» **Text**:
- - -

Mosquitoland probably won’t leave you in tears, its not that kind of YA novel. But who knows, I’m not trying to dictate the kind of experience you will have. But it is a novel that feels weighty. Heavy with the world and the struggles that life brings. It is a visceral mental journey for the reader as much as it is a gruelling physical journey for Mim. But once the wheels get turning on the Greyhound bus that takes her out of Jackson, Mississippi you become as caught up in the forward momentum of the ride as Mim does. There are 947 miles to go from page one of this book, but that doesn’t mean the story is going to carry you across them in a straight line. The story, as Mim discovers, is in the detours not the distance travelled.
Arnold, David. Mosquitoland. New York: Viking. Print.

- - -

» **Dataset records**:
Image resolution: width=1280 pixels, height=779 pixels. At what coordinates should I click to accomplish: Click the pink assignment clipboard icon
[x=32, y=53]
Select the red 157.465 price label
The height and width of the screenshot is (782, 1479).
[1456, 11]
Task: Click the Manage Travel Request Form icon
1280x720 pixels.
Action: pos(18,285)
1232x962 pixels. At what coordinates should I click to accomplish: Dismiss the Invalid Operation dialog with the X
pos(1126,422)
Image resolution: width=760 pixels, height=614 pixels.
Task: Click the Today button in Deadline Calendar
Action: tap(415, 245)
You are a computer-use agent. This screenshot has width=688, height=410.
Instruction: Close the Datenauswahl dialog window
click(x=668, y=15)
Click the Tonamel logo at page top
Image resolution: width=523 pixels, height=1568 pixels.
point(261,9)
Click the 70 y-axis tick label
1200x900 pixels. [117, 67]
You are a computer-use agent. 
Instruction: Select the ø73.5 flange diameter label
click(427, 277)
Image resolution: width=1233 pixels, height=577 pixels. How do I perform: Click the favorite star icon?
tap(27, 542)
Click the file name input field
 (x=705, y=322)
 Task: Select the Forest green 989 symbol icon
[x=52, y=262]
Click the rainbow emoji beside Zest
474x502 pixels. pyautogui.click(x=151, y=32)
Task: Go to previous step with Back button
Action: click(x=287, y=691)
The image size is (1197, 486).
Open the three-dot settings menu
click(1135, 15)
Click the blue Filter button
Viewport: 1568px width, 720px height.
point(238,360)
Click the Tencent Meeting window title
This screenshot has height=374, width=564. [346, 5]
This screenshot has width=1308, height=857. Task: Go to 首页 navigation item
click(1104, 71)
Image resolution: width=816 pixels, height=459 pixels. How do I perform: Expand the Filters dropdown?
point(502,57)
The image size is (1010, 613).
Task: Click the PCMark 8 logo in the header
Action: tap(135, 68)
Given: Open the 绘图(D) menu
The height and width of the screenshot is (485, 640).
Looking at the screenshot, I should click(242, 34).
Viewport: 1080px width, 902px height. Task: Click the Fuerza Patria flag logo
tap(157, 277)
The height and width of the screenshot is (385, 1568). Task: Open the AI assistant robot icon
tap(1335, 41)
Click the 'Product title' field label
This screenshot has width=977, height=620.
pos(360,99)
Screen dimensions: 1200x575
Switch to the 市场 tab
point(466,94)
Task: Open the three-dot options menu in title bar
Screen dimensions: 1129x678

- - -

Reproduce verbatim the passage of the Mosquitoland text starting with "Mosquitoland probably won’t" and going on through "the distance travelled.".

» **Task output**:
Mosquitoland probably won’t leave you in tears, its not that kind of YA novel. But who knows, I’m not trying to dictate the kind of experience you will have. But it is a novel that feels weighty. Heavy with the world and the struggles that life brings. It is a visceral mental journey for the reader as much as it is a gruelling physical journey for Mim. But once the wheels get turning on the Greyhound bus that takes her out of Jackson, Mississippi you become as caught up in the forward momentum of the ride as Mim does. There are 947 miles to go from page one of this book, but that doesn’t mean the story is going to carry you across them in a straight line. The story, as Mim discovers, is in the detours not the distance travelled.